If your configuration is to have one clustered instance of MSDTC in its own resource group and for any of your SQL server instances to be in their own separate resource groups, then there is a potential for MSDTC and SQL Server to be active on different nodes at a given time.

Primarily the SQL Server process loads the MSDTC Proxy in order to communicate with the MSDTC Service. When this is on the same node there will likely be no problems, however if they are active on different nodes and you have the Windows 2008 Firewall enabled you may encounter problems.
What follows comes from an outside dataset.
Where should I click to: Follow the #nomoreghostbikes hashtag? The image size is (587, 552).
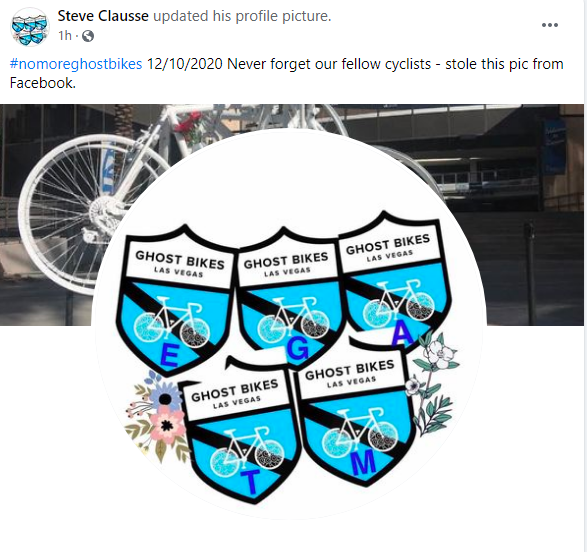pyautogui.click(x=76, y=64)

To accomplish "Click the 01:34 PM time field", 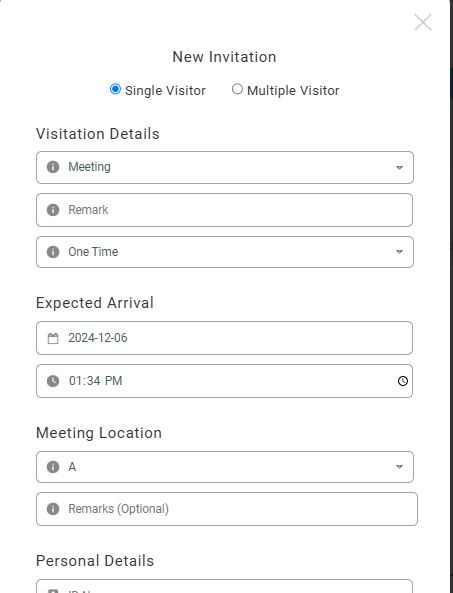I will [224, 381].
The communication between the MSDTC Proxy (loaded in to SQL) and the MSDTC service is done through RPC. The obviously symptom of such a problem will be that you cannot flow a transaction from your application towards the SQL Server instance in question, however more specifically if you connect to the SQL Server instance using the management studio and run a query “Begin distributed Transaction” it will fail.
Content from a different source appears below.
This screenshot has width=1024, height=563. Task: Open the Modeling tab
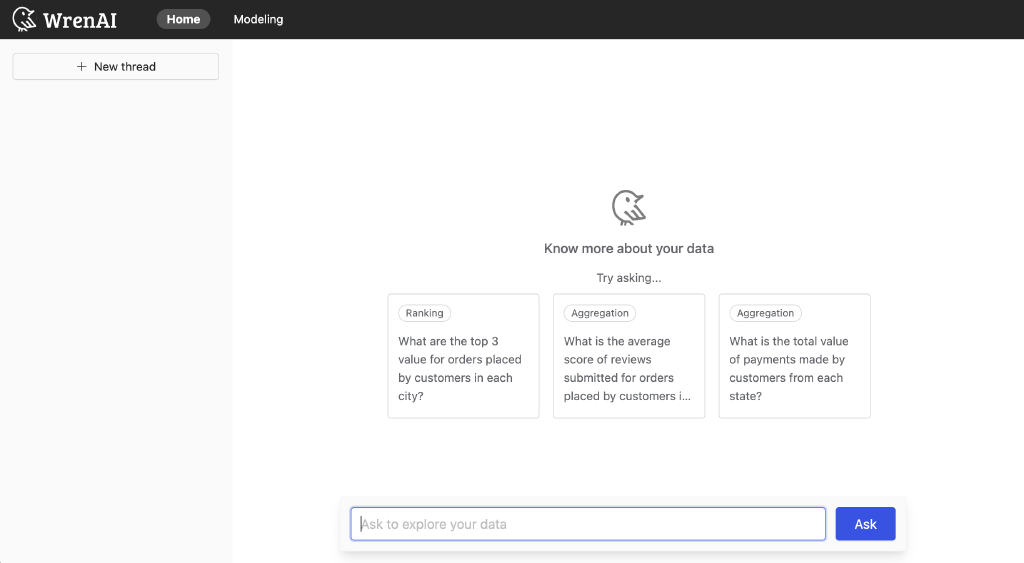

If you examine the exception rules (for the MSDTC exceptions) within the “Windows firewall and Advanced Security” you will see the following rules:

Inbound Rules:

-Distributed Transaction Coordinator (RPC) -> Limited to SVCHOST Process communication

-Distributed Transaction Coordinator (RPC-EPMAP) -> Limited to SVCHOST Process communication

-Distributed Transaction Coordinator (TCP-IN) -> Limited to MSDTC Process communication

Outbound Rules:

-Distributed Transaction Coordinator (TCP-Out) -> Limited to MSDTC Process communication

 

As can seen there is no “TCP-IN” or “TCP-Out” for the SQL Server process. This is important as it is the SQL Server process initiating the contact with MSDTC. In order to keep security as tight as possible, instead of disabling the firewall, you can create these rules and ensure endpoint addresses must be within the cluster boundary. When creating these new rules, select the SQL Server process executable in the options (remember each is instance specific) and add all virtual and physical IP ranges within the cluster to the rules scope properties.

There are already configured DTC rules (named above) to MSDTC traffic from any application server to the Database Cluster so there is no concern about this for now.

Once these rules are enabled, repeat the “Begin Distributed Transaction” query when MSDTC is on a different node to SQL Server and it should now be successful.